L’incarnation de l’autre nous sauve de sa diabolisation. Telle est, à mon sens, la leçon du célèbre roman de Françoise Sagan, Bonjour tristesse [1].
1) Le contexte
Cécile, dix-sept ans, passe son été dans une magnifique villa sur le bord de la Méditerranée, avec Raymond, son père, un quadra veuf. Tous deux sont des jouisseurs désœuvrés, s’ébrouant des contraintes qui peuvent peser sur eux [2], aussi vite contents que rassasiés et lassés. Entre hédonisme et acédie. Cécile noue une relation amoureuse avec un jeune des environs, Cyril, tandis que son père vit avec Elsa, une nouvelle conquête amoureuse, aussi belle qu’écervelée. Mais voilà qu’arrive Anne Larsen, divorcée ayant aussi quarante ans, qui, une fois n’est pas coutume, est à la fois femme de tête, de cœur et de séduction. Elle a tôt fait de rappeler à Cécile que le principe de plaisir est mesuré par le principe de réalité. Pire encore, Raymond tombe raide amoureux d’Anne et, contre toute attente, décide de se marier avec elle. Cécile comprend que non seulement Anne va prendre la commande de sa vie, mais lui voler son grand amour, c’est-à-dire son père [3]. Dès lors, chaque mot, chaque geste de cette femme que tout ensemble elle admire et redoute, sont interprétés comme une menace inexorable à sa vie, sa liberté, c’est-à-dire à son plaisir. Cécile n’y tient plus. La haine rend terriblement intelligent. Elle échafaude un plan pour détruire cet amour. Profitant de ce que Cyril est amoureux d’elle, Cécile réussit à le convaincre de faire croire et de montrer à son père que, sitôt plaquée par celui-ci, Elsa est tombée amoureuse de Cyril. La rivalité mimétique joue alors à plein : Raymond veut reconquérir Elsa, jusqu’au jour inévitable où Anne surprend son futur mari en train d’embrasser son ancienne amante. Anne, la fière, la conquérante, ne supporte pas.

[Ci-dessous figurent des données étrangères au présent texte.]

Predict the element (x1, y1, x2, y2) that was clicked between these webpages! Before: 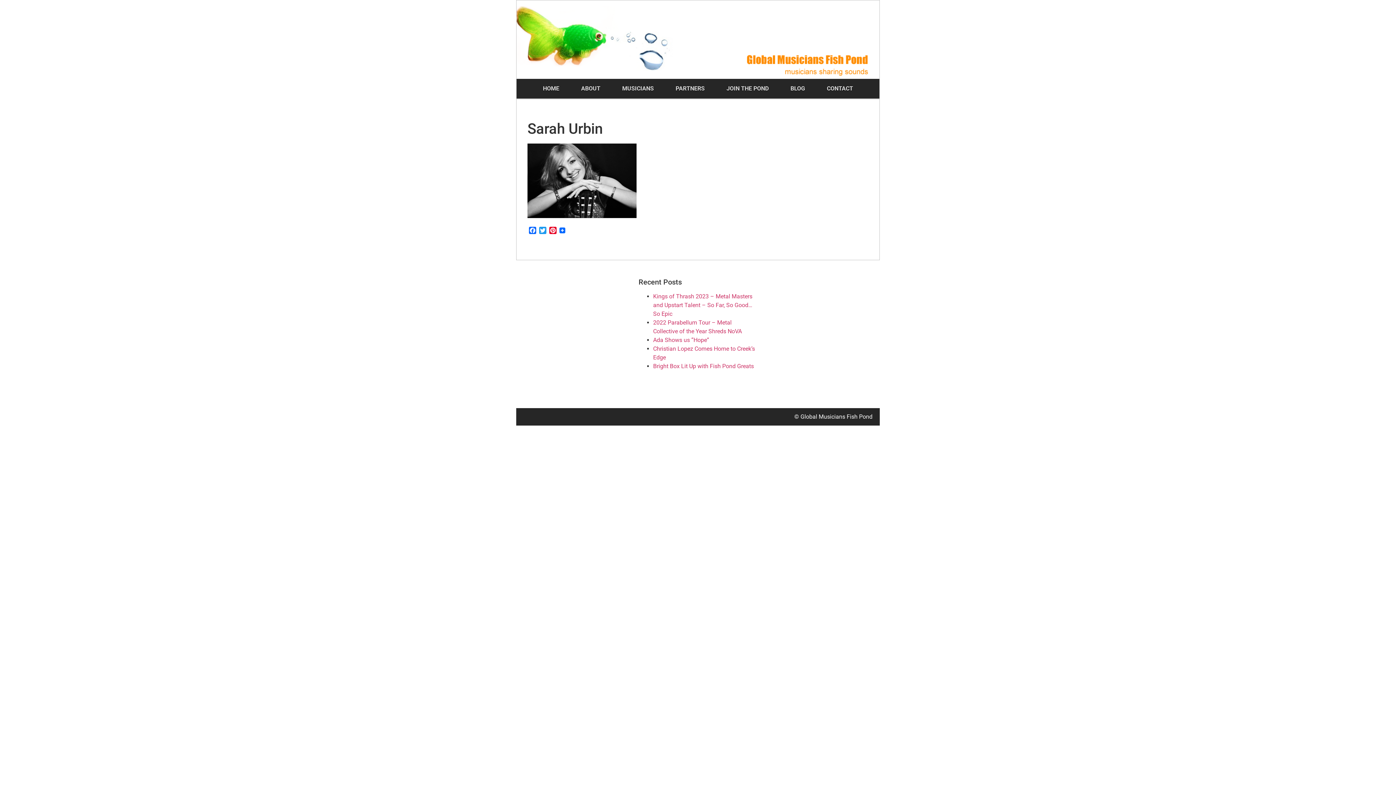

Nous en arrivons à ce qui, selon moi, constitue la scène capitale [4].
2) La scène
Raymond part faire « le joli cœur avec Elsa ». Cécile, elle, va se baigner, constate qu’Anne ne vient pas la rejoindre et pense qu’elle doit dessiner dans sa chambre. La jeune fille remonte sur la terrasse pour se réchauffer.

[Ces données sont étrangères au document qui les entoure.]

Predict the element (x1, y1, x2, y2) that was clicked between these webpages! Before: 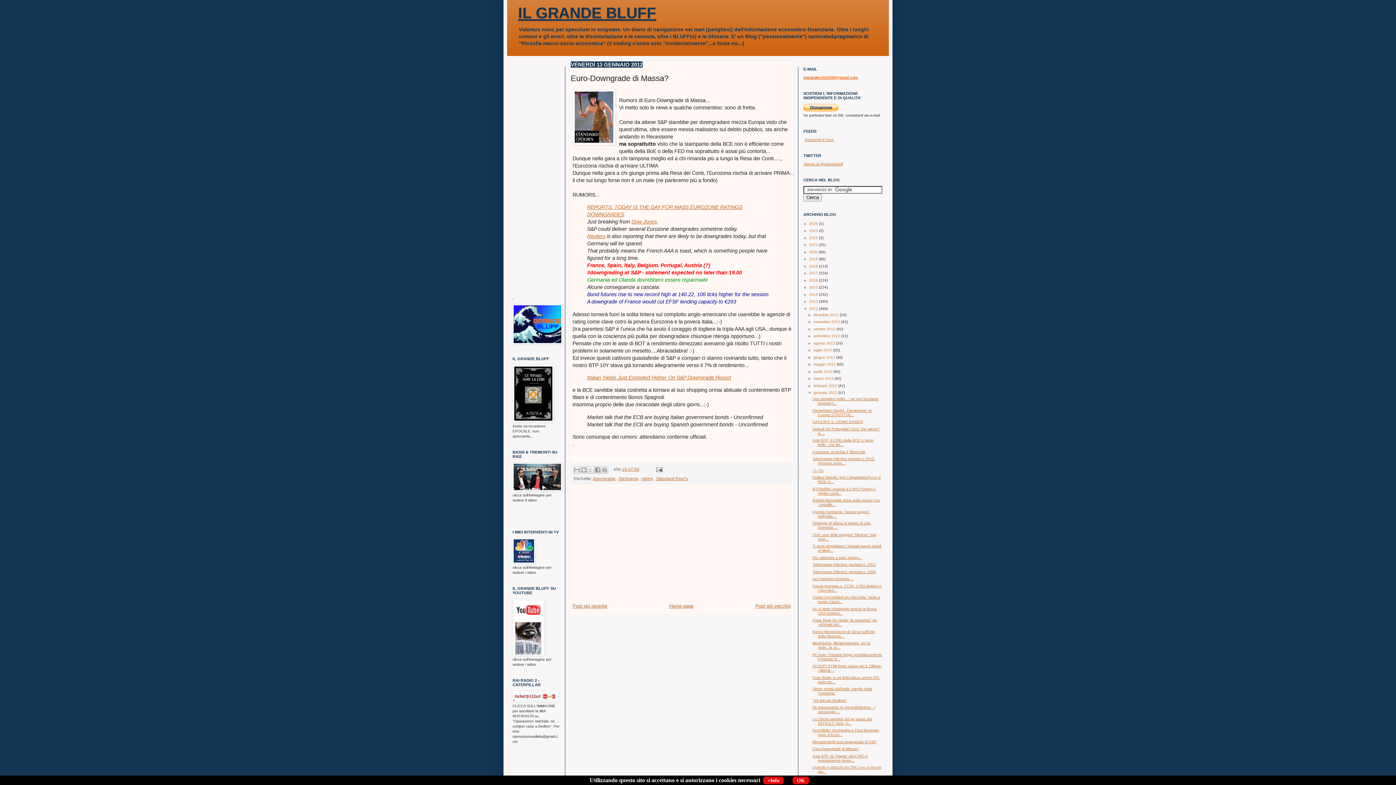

« C’est alors qu’Anne apparut ; elle venait du bois. Elle courait, mal d’ailleurs, maladroitement, les coudes au corps. J’eus l’impression subite, indécente, que c’était une vieille dame qui courait, qu’elle allait tomber. Je restai sidérée : elle disparut derrière la maison, vers le garage. Alors, je compris brusquement et me mis à courir, moi aussi, pour la rattraper.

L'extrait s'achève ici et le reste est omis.